I'm using a custom data set, and had same issue as OP where my directory was not proper format.

I followed @dusty-nv fix, made proper directories, added .txt files.

however, I cannot figure out how to populate the labels.txt with the list of ImageIDs ?? I'm super noob :\ is there a command from terminal I can run to do this?

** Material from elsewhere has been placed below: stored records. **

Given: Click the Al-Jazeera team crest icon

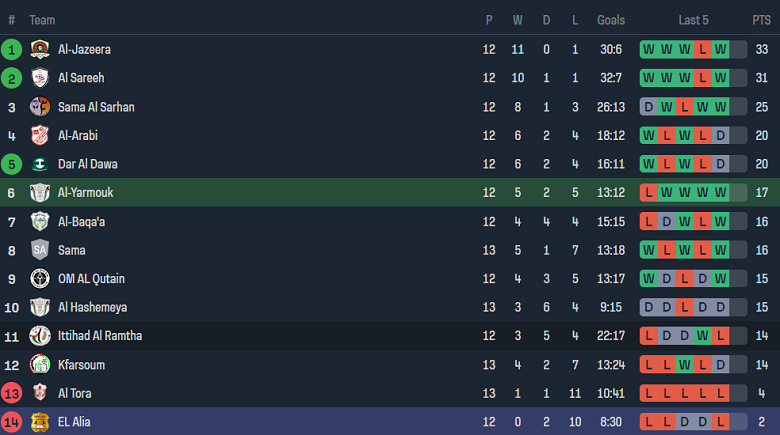Looking at the screenshot, I should (x=40, y=49).
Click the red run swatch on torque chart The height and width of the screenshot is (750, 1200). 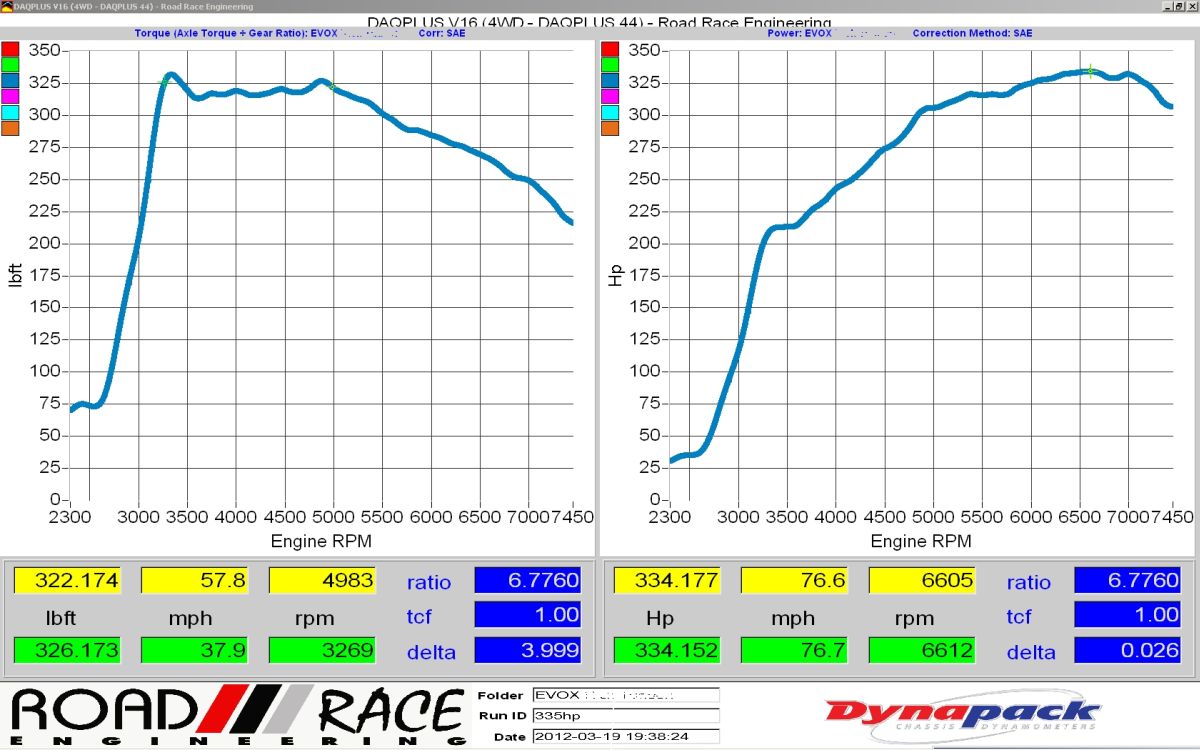pos(10,49)
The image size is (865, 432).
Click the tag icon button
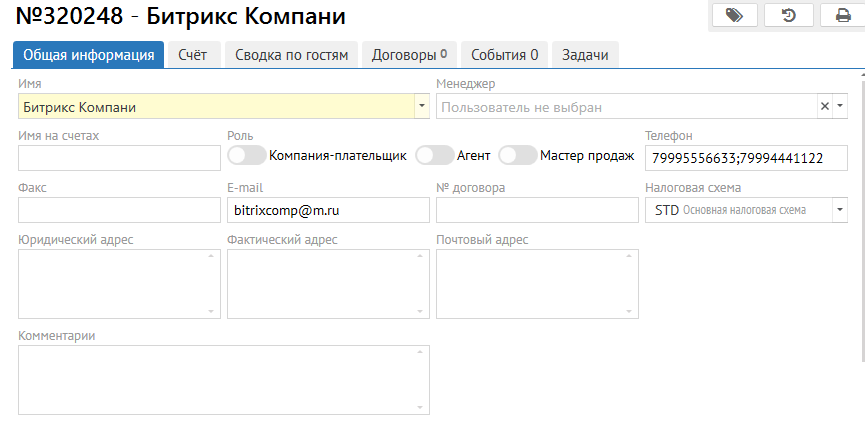click(733, 15)
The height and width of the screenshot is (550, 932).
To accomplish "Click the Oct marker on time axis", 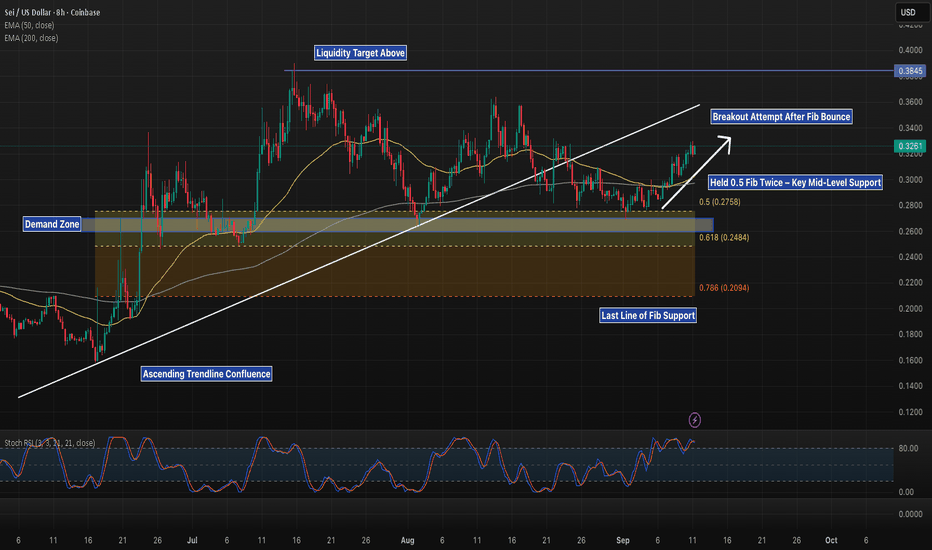I will (831, 539).
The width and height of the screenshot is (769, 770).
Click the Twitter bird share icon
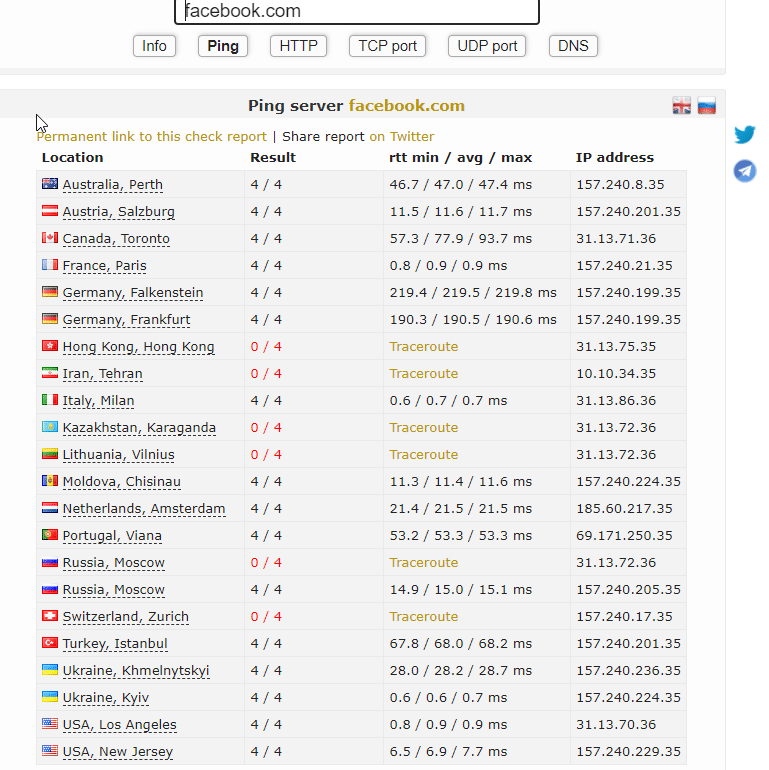click(x=744, y=135)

once done, I copy and paste this list into the other .txt docs in ImageSet/Main ?

thank you!!!

*I used RectLabel to create my data set, not LabelImg

Labels.txt is supposed to contain the names of the classes that you are traning the model to recognise them. And not the image ids

goodmorningcoffee commented 3 years ago

hi! I get the same error. after following help from here, I still have issues. I'm using a custom data set, and had same issue as OP where my directory was not proper format. I followed @dusty-nv fix, made proper directories, added .txt files. however, I cannot figure out how to populate the labels.txt with the list of ImageIDs ?? I'm super noob : is there a command from terminal I can run to do this? once done, I copy and paste this list into the other .txt docs in ImageSet/Main ? thank you!!! *I used RectLabel to create my data set, not LabelImg

Labels.txt is supposed to contain the names of the classes that you are traning the model to recognise them. And not the image ids

yes, you're right.

I put my classes in labels.txt.

however, aren't I suppose to create a list of the ImageIDs and copy that to the .txt files in ImageSets/Main ? Right now, my test.txt etc are empty.

I get this error:

user@jetson: /Downloads/jetson-inference/python/training/detection/ssd$ python3 train_ssd.py --dataset-type=voc --data=/Downloads/jetson-inference/python/training/detection/ssd/data/shapes --model-dir=models/shapes

2021-07-21 21:33:07 - Using CUDA... 2021-07-21 21:33:07 - Namespace(balance_data=False, base_net=None, base_net_lr=0.001, batch_size=4, checkpoint_folder='models/', dataset_type='voc', datasets=['/Downloads/jetson-inference/python/training/detection/ssd/data/shapes'], debug_steps=10, extra_layers_lr=None, freeze_base_net=False, freeze_net=False, gamma=0.1, lr=0.01, mb2_width_mult=1.0, milestones='80,100', momentum=0.9, net='mb1-ssd', num_epochs=30, num_workers=2, pretrained_ssd='models/mobilenet-v1-ssd-mp-0_675.pth', resume=None, scheduler='cosine', t_max=100, use_cuda=True, validation_epochs=1, weight_decay=0.0005) 2021-07-21 21:33:07 - Prepare training datasets. Traceback (most recent call last): File "train_ssd.py", line 214, in target_transform=target_transform) File "/home/avocado/Downloads/jetson-inference/python/training/detection/ssd/vision/datasets/voc_dataset.py", line 33, in init raise IOError("missing ImageSet file {:s}".format(image_sets_file)) TypeError: unsupported format string passed to PosixPath.format

dusty-nv commented 3 years ago

@goodmorningcoffee yes you need a file containing the list of imageIDs under ImageSets/Main

As a shortcut, you can create just ImageSets/Main/default.txt with all the imageID's, and this will be used for train/test/ect

If your image filenames / ID's are consistent, you can probably make a bash script that creates the imageIDs files for you. Typically the imageIDs are the image filenames without the file extension

When in doubt, download the original Pascal VOC dataset and inspect it's structure and how it's layed out.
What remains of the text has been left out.